Hacker News new | ask | show | jobs
by ants_a 524 days ago
Not disagreeing, but for more context. These blog posts also have to be taken with a grain of salt as the authors obviously have their own project to promote, coloring their point of view.

The algorithms detailed in the graph DB post can be run on top of PostgreSQL, though one has to do some of the work of the DBMS themselves (maintaining indexes, transforming query to correct form). It's extra work and requires some knowhow, but up to some extent it works "well enough".

Similarly, the CedarDB comments, that could be boiled down to the lack of column major batched executor model, are mostly applicable to analytical queries. Point query and traversal type workloads are not as different. There are various projects that work around this to some extent by sticking DuckDB into PostgreSQL . This gets vectorized execution on mass data scans, which is usually enough to get into the right ballpark.

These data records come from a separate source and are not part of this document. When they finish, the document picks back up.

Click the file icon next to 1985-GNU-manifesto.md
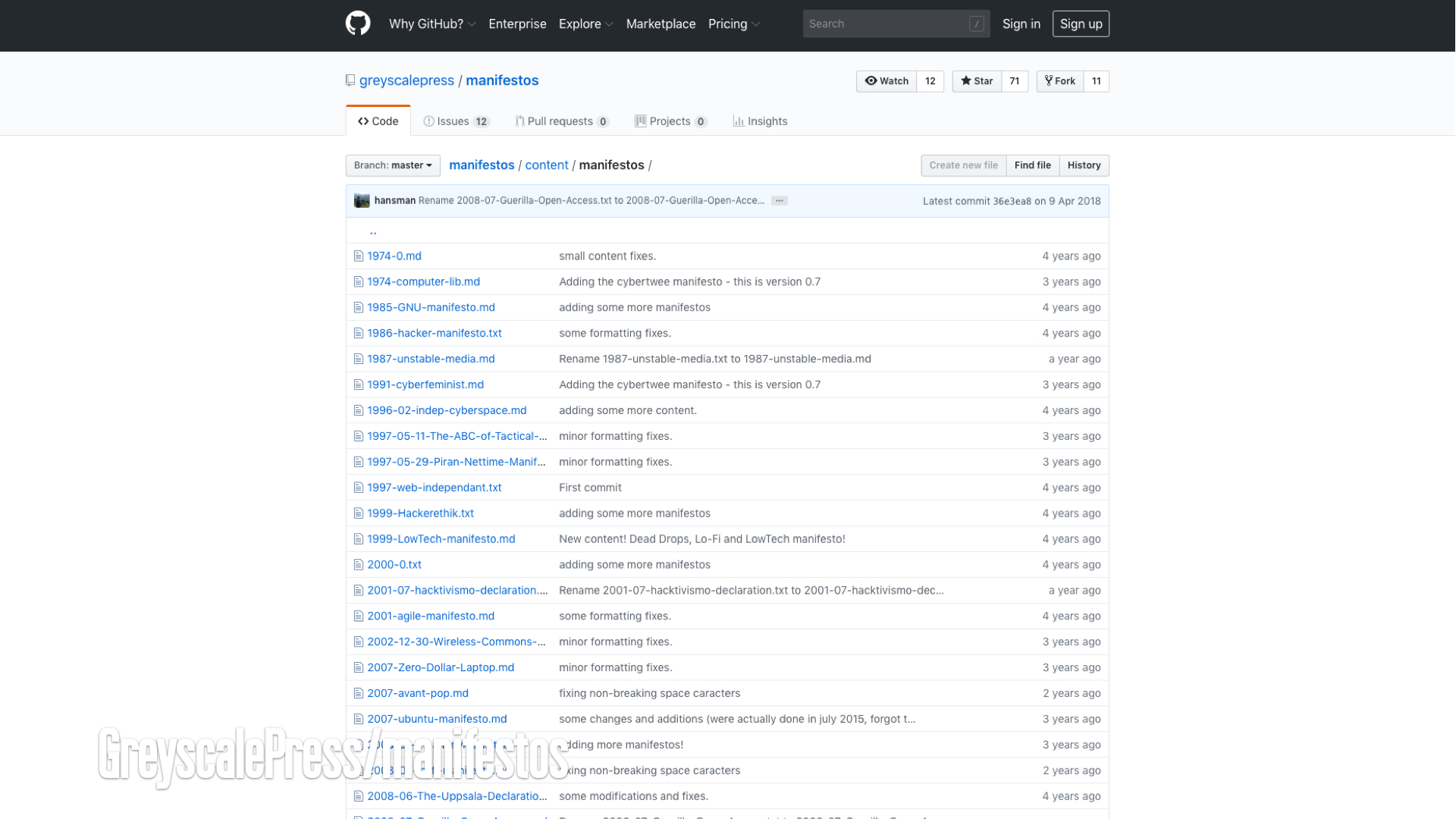This screenshot has height=819, width=1456. [359, 308]
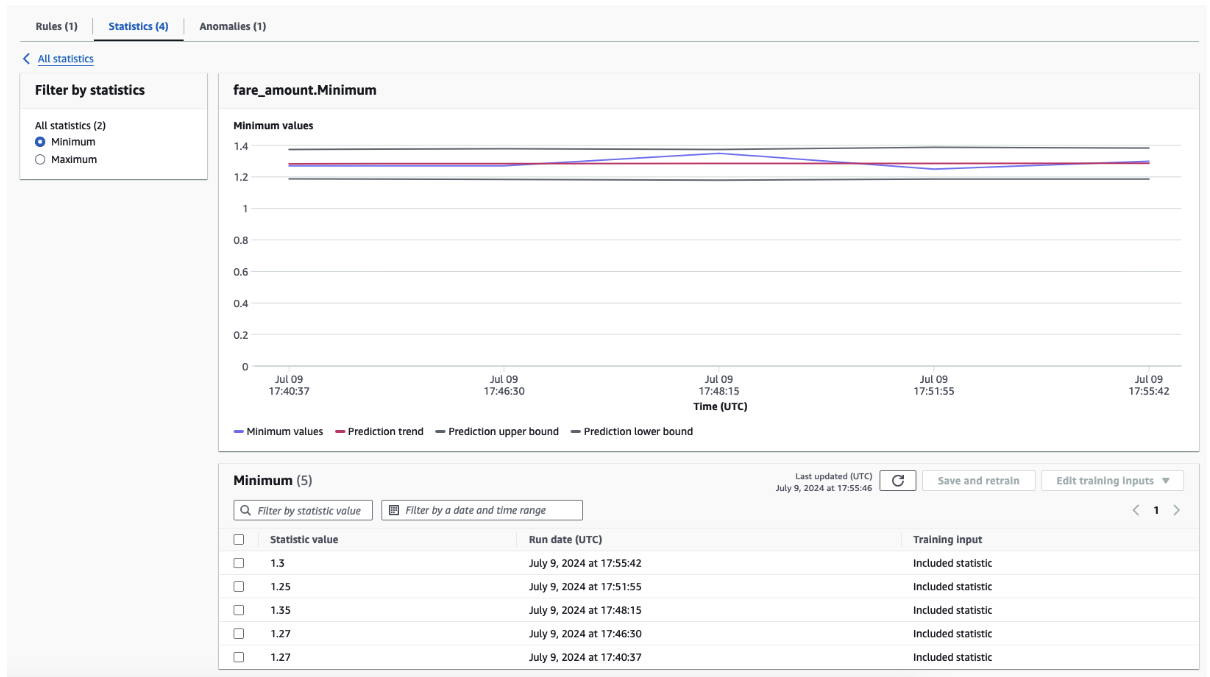Image resolution: width=1210 pixels, height=677 pixels.
Task: Click the Filter by statistic value field
Action: click(303, 510)
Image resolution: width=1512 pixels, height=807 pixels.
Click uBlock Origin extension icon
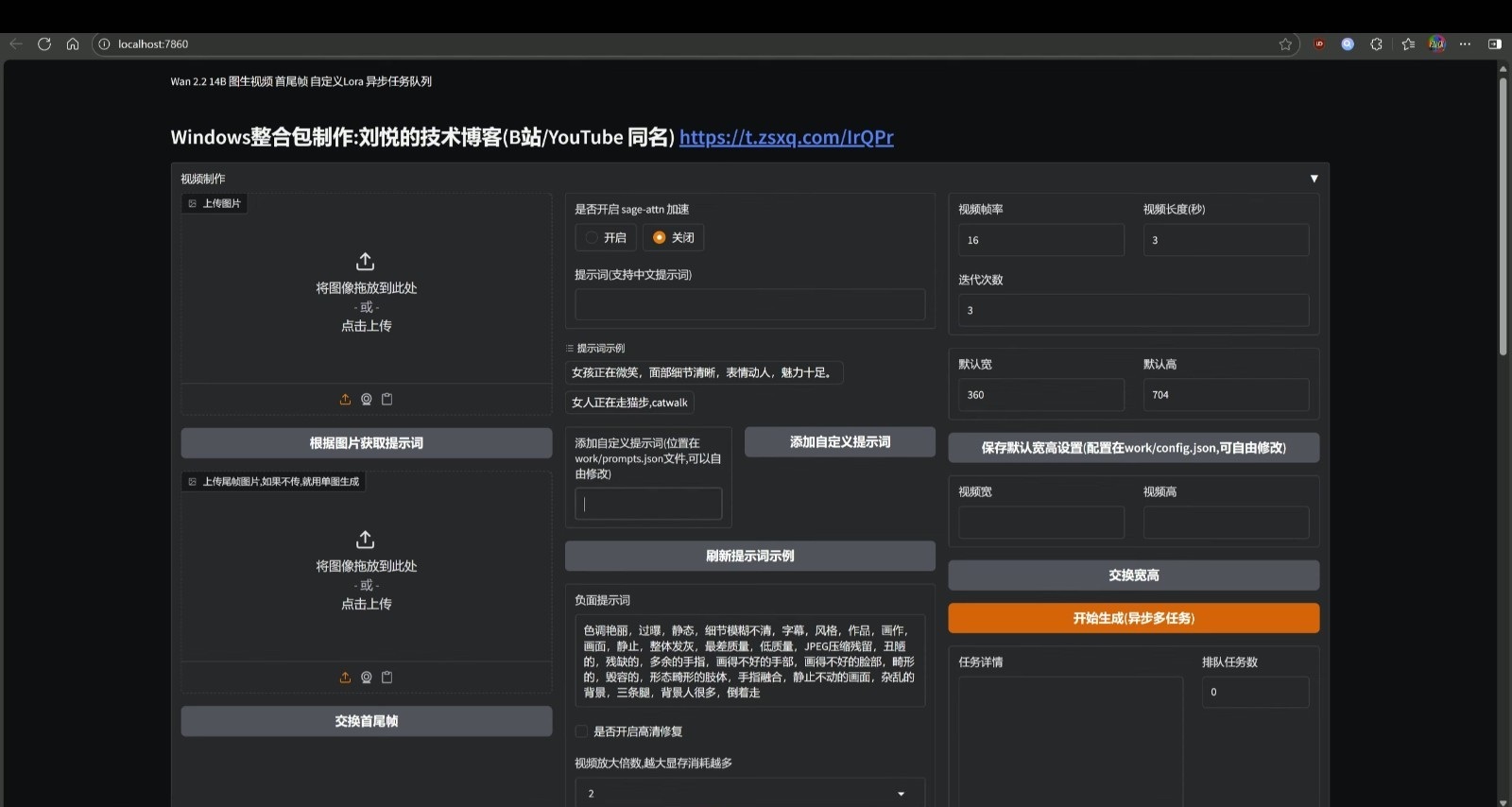1319,44
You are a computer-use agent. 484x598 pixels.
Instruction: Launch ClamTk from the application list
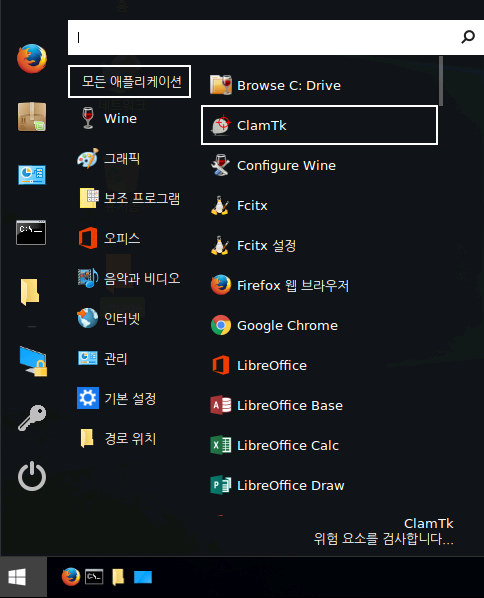click(319, 125)
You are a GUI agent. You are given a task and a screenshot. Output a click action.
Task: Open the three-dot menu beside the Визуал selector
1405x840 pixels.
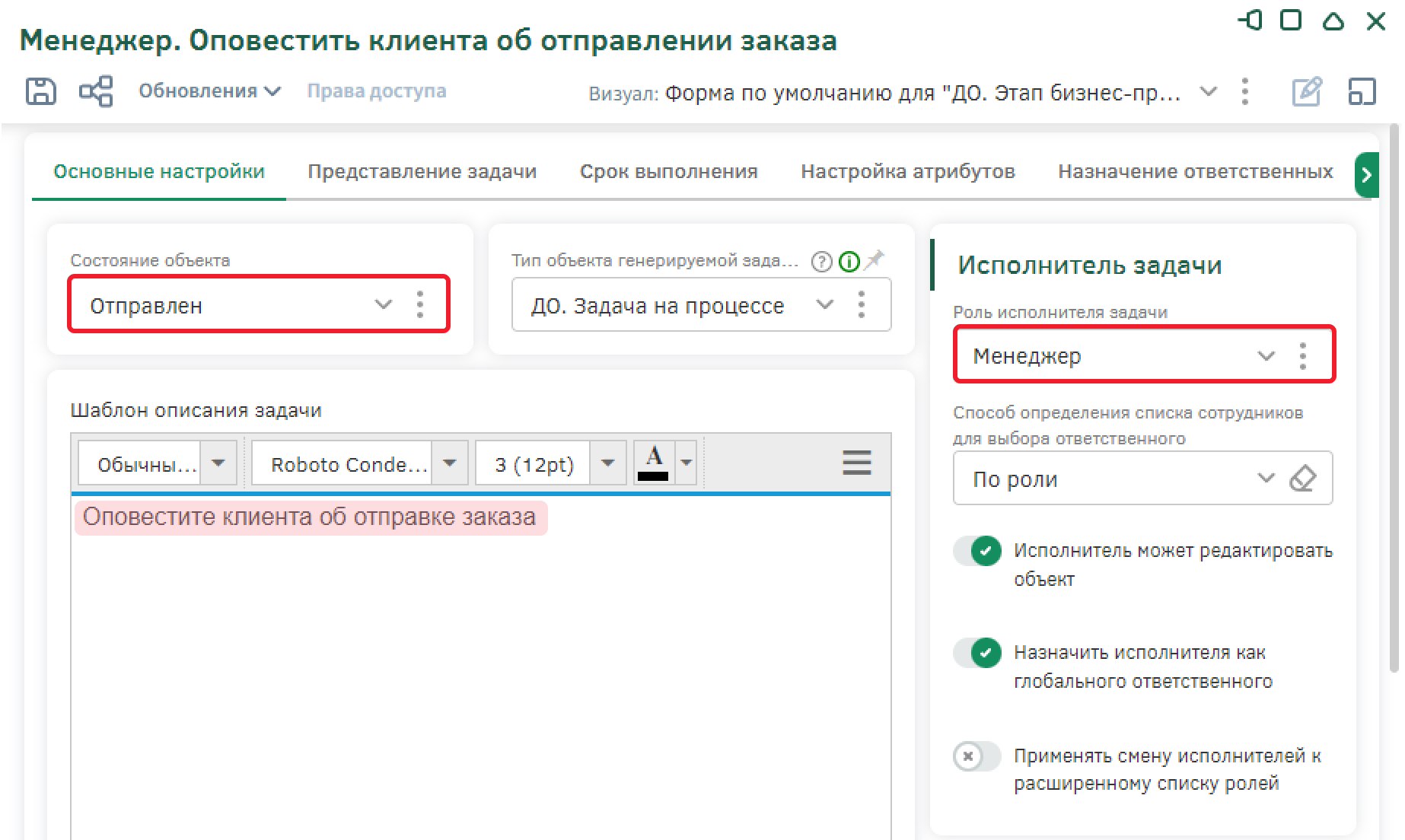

The point being that the amount of use cases where Postgres is sufficient is highly dependent on the skill and time put into it. And at some point the extra organizational cost of going heterogeneous is going to be worth the payoff. The hard part is figuring that out ahead of time. Which is why my recommendations for starting developers is to just use Postgres until it starts to hurt, then optimize it to work well again and use the insight gained to see what functionality needs to be peeled off into a specialized system.